• Stored dataset items:
-----
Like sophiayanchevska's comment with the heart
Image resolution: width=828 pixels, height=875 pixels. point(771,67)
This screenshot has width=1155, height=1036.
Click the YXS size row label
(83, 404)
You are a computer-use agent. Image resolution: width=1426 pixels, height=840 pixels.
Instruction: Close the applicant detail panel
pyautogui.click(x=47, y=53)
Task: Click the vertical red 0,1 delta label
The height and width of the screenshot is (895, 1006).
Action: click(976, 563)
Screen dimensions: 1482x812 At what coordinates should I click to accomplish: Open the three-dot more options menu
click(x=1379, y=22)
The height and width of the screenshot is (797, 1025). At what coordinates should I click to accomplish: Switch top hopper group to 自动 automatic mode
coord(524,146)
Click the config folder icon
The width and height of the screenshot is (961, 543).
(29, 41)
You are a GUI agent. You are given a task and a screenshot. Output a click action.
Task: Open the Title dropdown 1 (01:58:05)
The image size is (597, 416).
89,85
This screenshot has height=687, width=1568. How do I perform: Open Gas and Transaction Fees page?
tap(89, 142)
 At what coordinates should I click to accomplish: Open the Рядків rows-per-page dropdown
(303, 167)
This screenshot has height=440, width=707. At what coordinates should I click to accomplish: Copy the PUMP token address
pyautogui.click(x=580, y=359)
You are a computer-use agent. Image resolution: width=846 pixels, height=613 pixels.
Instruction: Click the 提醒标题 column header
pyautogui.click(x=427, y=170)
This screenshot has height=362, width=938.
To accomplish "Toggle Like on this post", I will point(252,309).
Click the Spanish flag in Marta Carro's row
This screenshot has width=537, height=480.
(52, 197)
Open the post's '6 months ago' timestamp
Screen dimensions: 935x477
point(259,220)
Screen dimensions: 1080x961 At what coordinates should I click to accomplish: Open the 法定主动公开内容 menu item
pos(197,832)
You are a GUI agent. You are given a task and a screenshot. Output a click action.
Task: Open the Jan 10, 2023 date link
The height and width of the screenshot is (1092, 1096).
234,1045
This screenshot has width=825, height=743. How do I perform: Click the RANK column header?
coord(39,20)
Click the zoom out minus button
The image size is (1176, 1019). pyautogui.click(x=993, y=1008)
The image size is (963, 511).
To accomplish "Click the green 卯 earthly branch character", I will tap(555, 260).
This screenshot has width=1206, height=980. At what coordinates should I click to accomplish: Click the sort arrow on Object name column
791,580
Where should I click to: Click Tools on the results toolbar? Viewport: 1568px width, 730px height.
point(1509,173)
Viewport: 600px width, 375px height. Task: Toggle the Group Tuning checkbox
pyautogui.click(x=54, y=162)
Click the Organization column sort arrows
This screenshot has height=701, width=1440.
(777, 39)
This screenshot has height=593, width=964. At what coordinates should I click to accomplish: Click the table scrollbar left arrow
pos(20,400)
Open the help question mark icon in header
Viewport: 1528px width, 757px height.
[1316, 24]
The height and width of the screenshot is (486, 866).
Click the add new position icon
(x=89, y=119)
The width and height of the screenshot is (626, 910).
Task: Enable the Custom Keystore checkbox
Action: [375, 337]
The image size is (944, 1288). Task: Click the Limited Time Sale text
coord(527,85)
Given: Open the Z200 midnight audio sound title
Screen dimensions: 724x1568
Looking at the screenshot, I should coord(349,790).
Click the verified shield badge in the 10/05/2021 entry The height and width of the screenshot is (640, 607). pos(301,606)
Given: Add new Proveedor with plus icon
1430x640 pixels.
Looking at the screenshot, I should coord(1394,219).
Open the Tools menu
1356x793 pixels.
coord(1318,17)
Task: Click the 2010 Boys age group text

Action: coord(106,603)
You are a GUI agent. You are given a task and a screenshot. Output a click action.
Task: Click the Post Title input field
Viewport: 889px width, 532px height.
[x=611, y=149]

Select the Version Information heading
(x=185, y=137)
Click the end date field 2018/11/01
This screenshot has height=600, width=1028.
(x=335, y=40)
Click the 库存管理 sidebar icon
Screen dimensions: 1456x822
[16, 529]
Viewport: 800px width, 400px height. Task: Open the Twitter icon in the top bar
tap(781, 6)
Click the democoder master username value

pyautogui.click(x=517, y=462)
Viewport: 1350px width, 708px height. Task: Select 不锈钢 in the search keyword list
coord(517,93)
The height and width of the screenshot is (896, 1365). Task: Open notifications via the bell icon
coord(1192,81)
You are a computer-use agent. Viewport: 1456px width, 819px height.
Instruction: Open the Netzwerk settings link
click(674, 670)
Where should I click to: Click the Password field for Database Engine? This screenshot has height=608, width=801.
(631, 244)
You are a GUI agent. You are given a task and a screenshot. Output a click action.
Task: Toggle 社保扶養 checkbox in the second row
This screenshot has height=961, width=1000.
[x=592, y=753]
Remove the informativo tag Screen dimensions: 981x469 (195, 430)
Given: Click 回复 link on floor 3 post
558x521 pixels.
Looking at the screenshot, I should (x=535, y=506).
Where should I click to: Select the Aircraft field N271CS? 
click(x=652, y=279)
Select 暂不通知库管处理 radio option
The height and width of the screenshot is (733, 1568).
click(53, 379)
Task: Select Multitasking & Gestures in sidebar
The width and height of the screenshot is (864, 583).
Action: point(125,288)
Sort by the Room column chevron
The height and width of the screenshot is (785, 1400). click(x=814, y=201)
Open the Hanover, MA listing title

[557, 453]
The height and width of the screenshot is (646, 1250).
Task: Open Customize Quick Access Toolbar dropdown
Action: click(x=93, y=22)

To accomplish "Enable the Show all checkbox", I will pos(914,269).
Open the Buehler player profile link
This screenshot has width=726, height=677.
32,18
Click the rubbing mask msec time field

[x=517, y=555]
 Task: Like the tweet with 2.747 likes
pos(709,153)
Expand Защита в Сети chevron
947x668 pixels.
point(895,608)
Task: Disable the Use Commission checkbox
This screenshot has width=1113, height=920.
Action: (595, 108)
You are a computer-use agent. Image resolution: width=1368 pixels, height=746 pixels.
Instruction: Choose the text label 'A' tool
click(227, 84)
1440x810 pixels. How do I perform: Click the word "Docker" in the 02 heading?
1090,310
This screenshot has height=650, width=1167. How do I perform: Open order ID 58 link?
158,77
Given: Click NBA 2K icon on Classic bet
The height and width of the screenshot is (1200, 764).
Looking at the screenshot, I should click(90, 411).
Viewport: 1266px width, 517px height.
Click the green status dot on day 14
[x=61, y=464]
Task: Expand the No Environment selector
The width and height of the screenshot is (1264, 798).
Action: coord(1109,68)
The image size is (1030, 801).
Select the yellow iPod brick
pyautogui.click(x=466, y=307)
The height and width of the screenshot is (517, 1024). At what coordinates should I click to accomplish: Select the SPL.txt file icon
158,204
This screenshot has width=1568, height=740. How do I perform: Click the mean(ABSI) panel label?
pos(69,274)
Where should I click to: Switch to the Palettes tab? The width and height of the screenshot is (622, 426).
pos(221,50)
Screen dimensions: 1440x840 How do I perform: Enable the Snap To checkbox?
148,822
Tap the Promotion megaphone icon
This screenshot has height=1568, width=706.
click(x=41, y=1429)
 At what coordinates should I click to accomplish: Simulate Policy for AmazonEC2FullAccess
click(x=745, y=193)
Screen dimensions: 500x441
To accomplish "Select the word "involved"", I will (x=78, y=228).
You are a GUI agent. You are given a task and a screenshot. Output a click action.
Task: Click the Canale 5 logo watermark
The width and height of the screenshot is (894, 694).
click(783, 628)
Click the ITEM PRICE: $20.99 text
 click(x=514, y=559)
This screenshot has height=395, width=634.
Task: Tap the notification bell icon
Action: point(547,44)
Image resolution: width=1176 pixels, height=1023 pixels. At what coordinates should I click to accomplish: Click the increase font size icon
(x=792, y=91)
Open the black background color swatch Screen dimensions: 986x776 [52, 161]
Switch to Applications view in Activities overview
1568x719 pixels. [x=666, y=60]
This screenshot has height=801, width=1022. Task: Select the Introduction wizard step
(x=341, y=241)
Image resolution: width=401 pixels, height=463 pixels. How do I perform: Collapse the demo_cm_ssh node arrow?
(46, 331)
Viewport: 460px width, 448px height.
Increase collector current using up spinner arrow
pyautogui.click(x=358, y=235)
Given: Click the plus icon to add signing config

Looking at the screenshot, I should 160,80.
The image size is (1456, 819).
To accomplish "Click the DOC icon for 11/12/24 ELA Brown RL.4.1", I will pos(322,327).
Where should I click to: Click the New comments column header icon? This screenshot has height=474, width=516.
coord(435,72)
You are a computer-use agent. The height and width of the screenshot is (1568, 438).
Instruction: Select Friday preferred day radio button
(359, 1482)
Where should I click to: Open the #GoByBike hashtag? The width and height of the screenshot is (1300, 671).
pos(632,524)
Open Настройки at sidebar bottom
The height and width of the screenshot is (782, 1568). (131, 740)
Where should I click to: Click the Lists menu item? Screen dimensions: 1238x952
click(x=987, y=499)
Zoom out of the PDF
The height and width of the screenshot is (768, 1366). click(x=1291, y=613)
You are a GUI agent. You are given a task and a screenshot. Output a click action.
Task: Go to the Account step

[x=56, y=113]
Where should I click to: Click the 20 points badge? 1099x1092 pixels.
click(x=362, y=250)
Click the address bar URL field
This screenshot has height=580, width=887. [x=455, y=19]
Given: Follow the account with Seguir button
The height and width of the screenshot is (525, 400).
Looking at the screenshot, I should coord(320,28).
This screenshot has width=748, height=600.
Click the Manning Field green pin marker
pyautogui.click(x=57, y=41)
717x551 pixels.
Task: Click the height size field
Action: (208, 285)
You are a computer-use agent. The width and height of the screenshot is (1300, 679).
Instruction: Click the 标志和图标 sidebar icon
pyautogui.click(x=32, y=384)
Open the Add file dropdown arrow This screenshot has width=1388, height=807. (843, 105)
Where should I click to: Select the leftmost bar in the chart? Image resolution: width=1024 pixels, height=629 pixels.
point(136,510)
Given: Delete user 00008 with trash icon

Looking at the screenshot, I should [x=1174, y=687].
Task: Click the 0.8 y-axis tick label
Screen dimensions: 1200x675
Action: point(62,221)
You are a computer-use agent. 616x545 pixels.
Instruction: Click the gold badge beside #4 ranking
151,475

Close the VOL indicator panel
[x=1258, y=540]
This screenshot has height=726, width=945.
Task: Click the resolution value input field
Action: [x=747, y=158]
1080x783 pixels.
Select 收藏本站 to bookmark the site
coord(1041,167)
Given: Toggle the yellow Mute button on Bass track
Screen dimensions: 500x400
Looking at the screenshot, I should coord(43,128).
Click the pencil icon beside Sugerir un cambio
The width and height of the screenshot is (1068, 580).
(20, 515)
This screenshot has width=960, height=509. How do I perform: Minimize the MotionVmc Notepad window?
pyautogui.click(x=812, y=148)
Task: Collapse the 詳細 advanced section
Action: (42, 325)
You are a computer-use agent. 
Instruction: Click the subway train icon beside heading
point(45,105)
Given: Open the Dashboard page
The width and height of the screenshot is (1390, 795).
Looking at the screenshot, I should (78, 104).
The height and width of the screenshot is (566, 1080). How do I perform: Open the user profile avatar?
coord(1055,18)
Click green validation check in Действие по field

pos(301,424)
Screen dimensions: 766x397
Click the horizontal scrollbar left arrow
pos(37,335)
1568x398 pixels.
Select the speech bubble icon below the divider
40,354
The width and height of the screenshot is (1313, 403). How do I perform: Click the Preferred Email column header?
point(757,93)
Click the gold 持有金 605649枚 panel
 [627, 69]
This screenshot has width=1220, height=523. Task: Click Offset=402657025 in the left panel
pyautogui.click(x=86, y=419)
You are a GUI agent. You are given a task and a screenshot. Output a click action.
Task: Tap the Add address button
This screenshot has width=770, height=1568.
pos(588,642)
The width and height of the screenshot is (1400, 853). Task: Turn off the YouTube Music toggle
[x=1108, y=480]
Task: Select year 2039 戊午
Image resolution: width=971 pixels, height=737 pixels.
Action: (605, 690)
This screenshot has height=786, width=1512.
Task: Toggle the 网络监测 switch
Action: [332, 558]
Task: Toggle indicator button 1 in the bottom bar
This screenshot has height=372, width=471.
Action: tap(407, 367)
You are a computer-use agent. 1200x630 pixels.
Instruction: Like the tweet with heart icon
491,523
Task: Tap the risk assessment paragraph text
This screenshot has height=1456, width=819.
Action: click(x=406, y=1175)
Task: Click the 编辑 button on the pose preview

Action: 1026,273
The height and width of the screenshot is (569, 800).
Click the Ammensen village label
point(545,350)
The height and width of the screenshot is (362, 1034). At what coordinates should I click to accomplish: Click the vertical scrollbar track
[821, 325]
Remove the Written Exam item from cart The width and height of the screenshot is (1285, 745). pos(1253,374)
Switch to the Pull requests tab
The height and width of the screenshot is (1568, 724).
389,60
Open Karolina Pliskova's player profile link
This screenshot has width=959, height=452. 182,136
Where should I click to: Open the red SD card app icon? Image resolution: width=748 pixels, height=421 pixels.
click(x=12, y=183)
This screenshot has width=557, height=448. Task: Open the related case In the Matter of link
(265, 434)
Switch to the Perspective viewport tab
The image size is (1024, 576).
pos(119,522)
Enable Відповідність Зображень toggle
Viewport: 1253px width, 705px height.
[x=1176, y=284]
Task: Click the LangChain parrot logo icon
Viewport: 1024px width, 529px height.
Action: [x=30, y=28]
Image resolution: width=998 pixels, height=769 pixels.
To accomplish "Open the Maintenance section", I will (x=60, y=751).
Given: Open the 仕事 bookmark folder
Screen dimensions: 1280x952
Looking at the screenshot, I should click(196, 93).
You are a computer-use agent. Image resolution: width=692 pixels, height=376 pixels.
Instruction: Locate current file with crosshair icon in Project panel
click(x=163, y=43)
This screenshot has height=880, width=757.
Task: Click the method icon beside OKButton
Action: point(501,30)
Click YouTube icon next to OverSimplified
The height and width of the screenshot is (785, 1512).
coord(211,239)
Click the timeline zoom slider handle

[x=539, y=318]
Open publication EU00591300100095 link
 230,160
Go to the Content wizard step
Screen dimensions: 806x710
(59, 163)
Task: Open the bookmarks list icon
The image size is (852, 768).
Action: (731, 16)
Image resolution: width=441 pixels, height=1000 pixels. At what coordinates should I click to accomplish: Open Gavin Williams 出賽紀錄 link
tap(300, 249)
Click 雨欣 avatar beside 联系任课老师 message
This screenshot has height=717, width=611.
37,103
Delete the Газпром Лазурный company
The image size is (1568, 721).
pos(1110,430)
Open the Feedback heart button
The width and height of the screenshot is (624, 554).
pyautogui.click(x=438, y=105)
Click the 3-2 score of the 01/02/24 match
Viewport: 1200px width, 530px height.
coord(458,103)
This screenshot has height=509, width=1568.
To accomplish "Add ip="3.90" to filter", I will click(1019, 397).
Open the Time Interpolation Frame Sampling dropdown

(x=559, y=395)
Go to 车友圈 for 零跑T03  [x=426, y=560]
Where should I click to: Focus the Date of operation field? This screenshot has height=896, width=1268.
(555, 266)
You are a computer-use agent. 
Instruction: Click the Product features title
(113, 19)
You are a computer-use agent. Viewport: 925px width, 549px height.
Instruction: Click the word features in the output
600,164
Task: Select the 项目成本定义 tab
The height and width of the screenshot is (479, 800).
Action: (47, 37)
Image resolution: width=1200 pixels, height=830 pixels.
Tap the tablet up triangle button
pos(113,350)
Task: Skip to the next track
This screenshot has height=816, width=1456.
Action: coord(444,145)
-----
Read through the data above. Report each line that has the word "folder".

Click the config folder icon
Given: Open the 仕事 bookmark folder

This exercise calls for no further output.